Start DOCUMENT EXCERPT

Tuesday, November 6, 2018

My Redacted Life: Chapter 39 (Cont._2)

We engaged a real estate professional to help find a house. He insisted on our spending more. We insisted on buying what we could afford. Knowing little about the market in Little Rock, we passed up a couple of deals that would have been quite lucrative as time passed. The fact of buying on the GI Bill limited our choices to a small degree. Some sellers opted not to face the additional paperwork. We held hands and observed in awe like a couple of kids in a candy store. The agent fed our excitement.

We settled for a housee in what might now be called “mid-town.” It was one of those “spaghetti subdivisions” with lots of crooked streets and dead ends. Ours fronted on a collector street, though, and provided a more or less clear shot through town, albeit much too far to walk to work. The street was called “Evergreen” and it was a primary artery in a subdivision known as “Leawood,” or “Leawood Heights.”

Churches sat to the immediate East, and diagonally across the street, so we felt secure from unforeseen developments. Or so we thought. Stay tuned.

We began the paperwork and immediately encountered a loan officer that had a bur in his saddle about veterans. That wasn’t unusual in those days. He seemed to resent the fact that we could purchase a nice home without amassing a large down payment like respectable couples. We ignored him. He threw a few stumbling blocks our way, but I had expert advice from those in the office who had been through a home purchase. We swept him out of the way without bother.

End DOCUMENT EXCERPT
Start DATA ROWS

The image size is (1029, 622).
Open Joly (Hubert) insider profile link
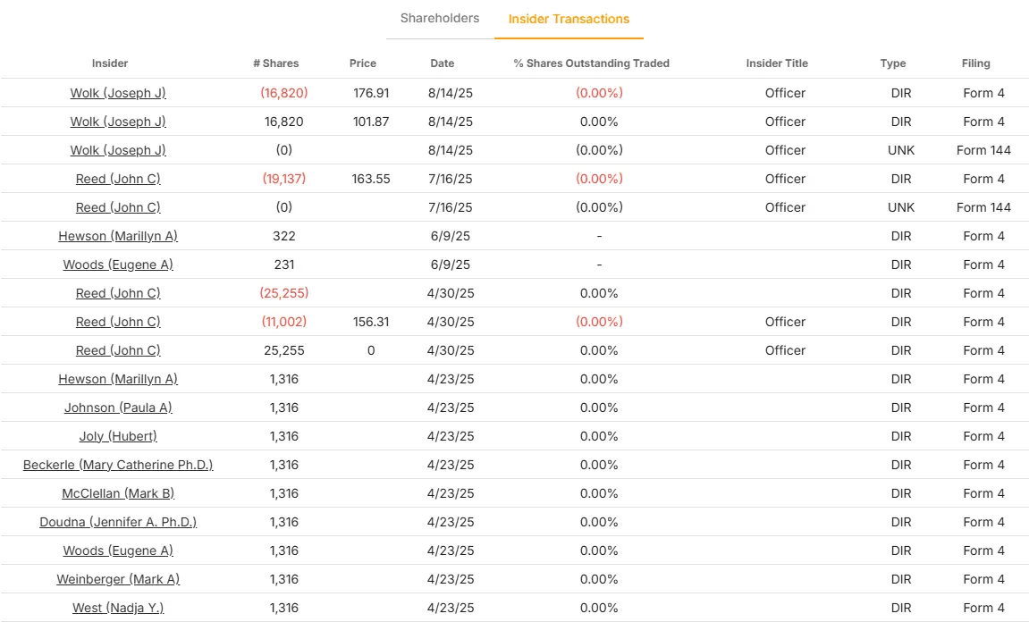[118, 436]
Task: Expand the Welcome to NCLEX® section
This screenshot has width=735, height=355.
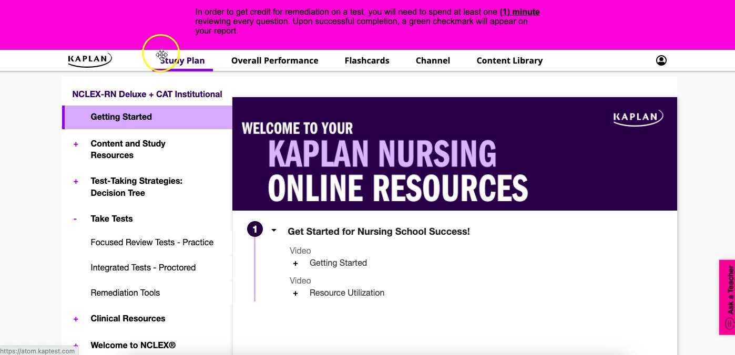Action: click(x=76, y=345)
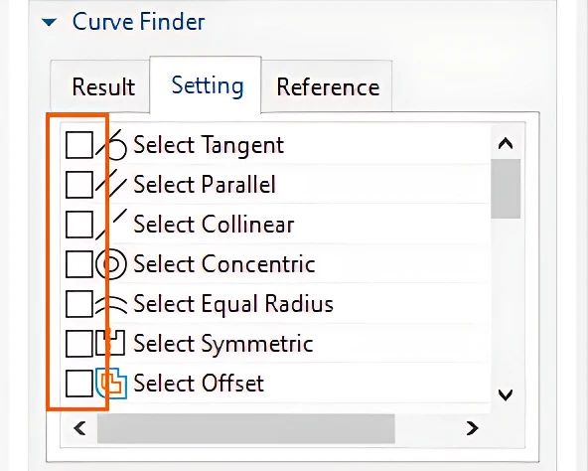Click the Select Parallel icon
The width and height of the screenshot is (588, 471).
click(x=111, y=185)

End DATA ROWS

GIVEN PROBLEM.
In the memoir excerpt, what was the name of the street the house fronted on? Please answer from the memoir excerpt alone, not from the material.

OUTPUT FOR THIS EXERCISE.
Evergreen.